先设一个函数$f(x)$

$$ f\left( x \right) =\cos \left( x \right) $$

再设一个多项式函数$g(x)$去模拟$f(x)$

$$ \begin{cases} g\left( x \right) =a_0\\ g\left( x \right) =a_0+a_1x\\ g\left( x \right) =a_0+a_1x+a_2x^2\\ g\left( x \right) =a_0+a_1x+a_2x^2+a_3x^3\\ \cdots\\ g\left( x \right) =a_0+a_1x+a_2x^2+a_3x^3+\cdots +a_nx^n\\ \end{cases}\left. \begin{array}{r} g\left( 0 \right) =a_0=f\left( 0 \right)\\ g'\left( 0 \right) =a_1=f'\left( 0 \right)\\ g''\left( 0 \right) =\text{2!}a_2=f''\left( 0 \right)\\ g'''\left( 0 \right) =\text{3!}a_3=f'''\left( 0 \right)\\ \cdots\\ g^{\left( n \right)}\left( 0 \right) =n!a_n=f^{\left( n \right)}\left( 0 \right)\\ \end{array} \right\} $$

从上可知，为使$g(x)$在$x=0$时尽可能的接近$f(x)$,需要在$x=0$的各阶导数都相等。
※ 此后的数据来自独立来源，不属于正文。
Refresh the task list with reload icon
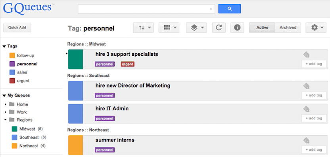 (219, 28)
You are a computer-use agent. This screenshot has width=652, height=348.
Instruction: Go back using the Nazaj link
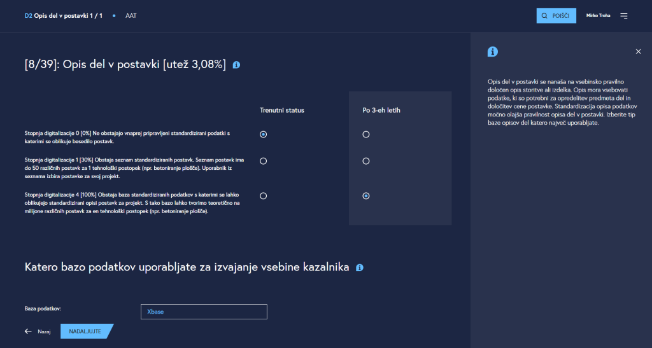tap(38, 331)
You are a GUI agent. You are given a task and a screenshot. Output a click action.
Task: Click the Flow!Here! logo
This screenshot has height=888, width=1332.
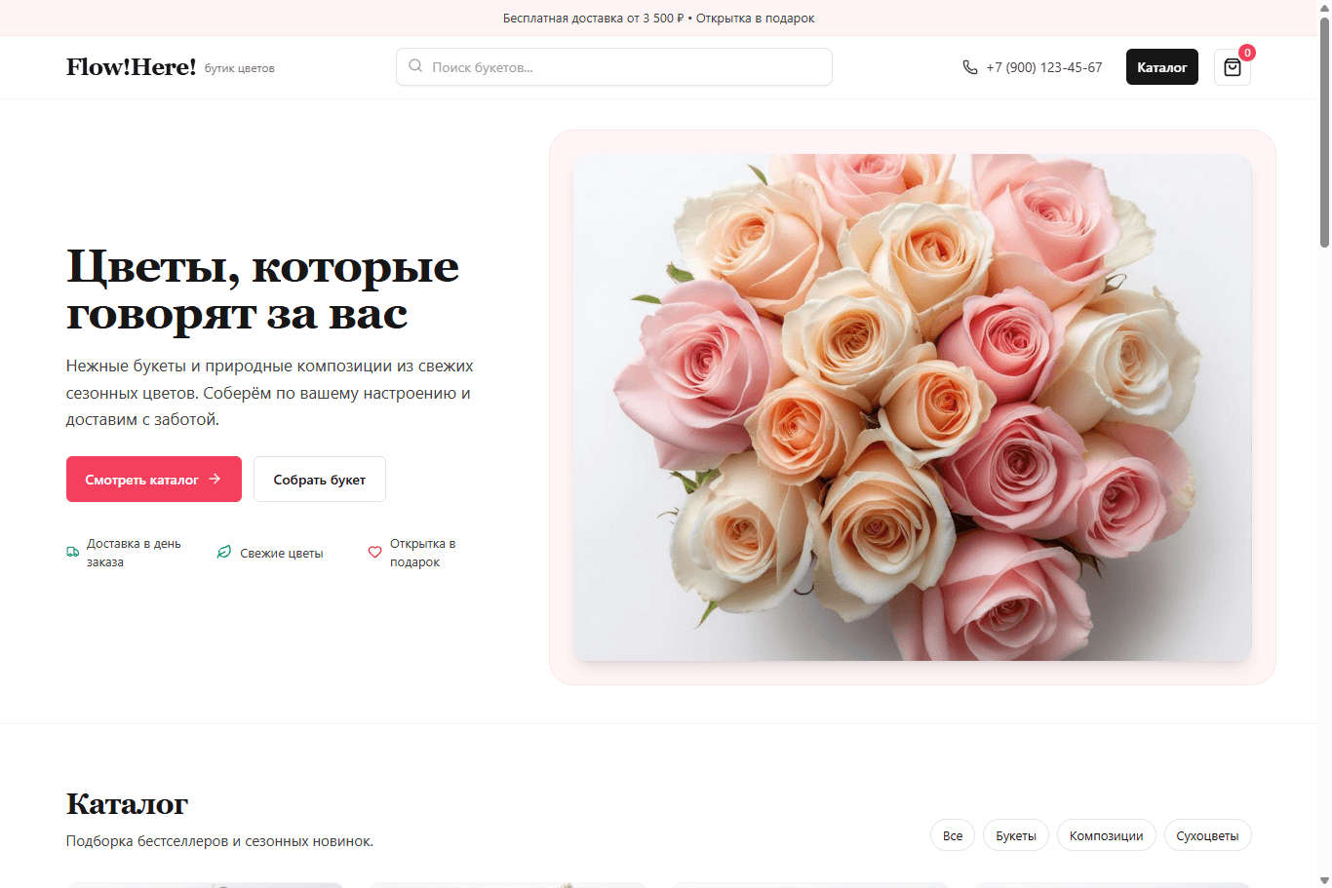[x=132, y=66]
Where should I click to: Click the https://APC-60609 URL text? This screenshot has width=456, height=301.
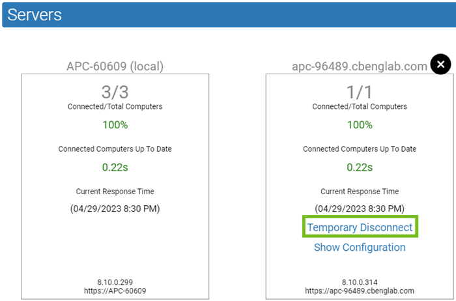[x=115, y=291]
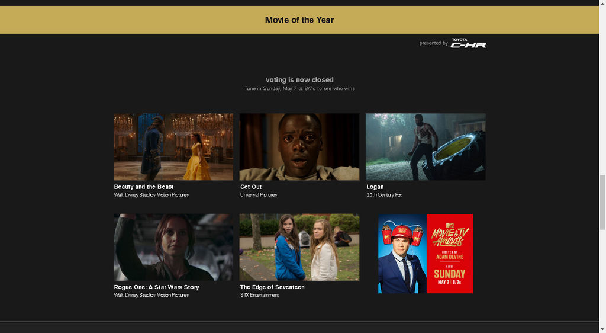This screenshot has height=333, width=606.
Task: Open the Beauty and the Beast thumbnail
Action: click(173, 146)
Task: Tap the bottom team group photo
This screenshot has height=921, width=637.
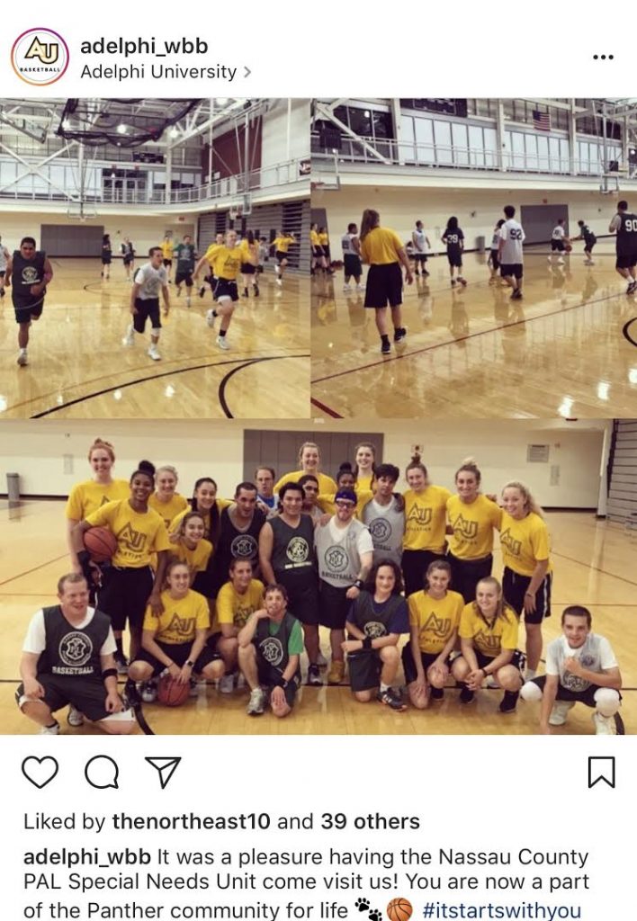Action: click(x=319, y=577)
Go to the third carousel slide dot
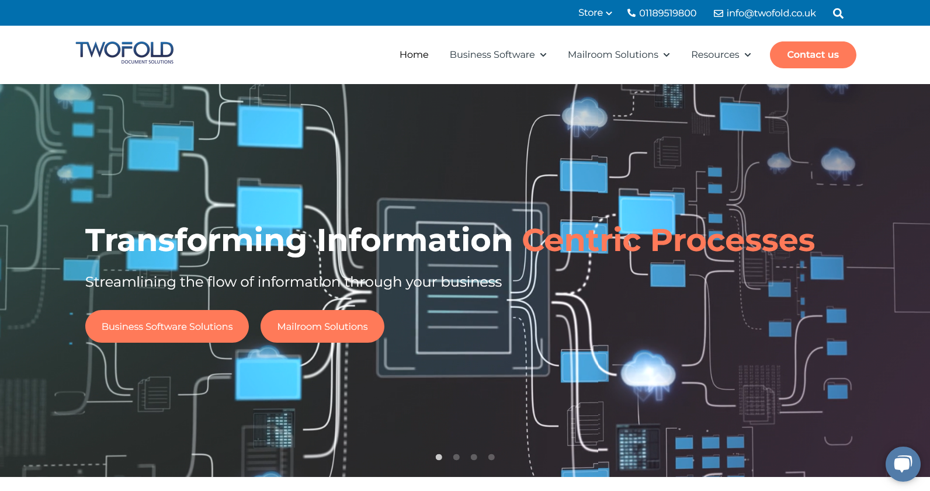The width and height of the screenshot is (930, 491). click(x=474, y=457)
所以有

$$ f(x) =f\left( 0 \right) +f'\left( 0 \right) x+\frac{f''\left( 0 \right)}{\text{2!}}x^2+\frac{f'''\left( 0 \right)}{\text{3!}}x^3+\cdots +\frac{f^{\left( n \right)}\left( 0 \right)}{n!}x^n $$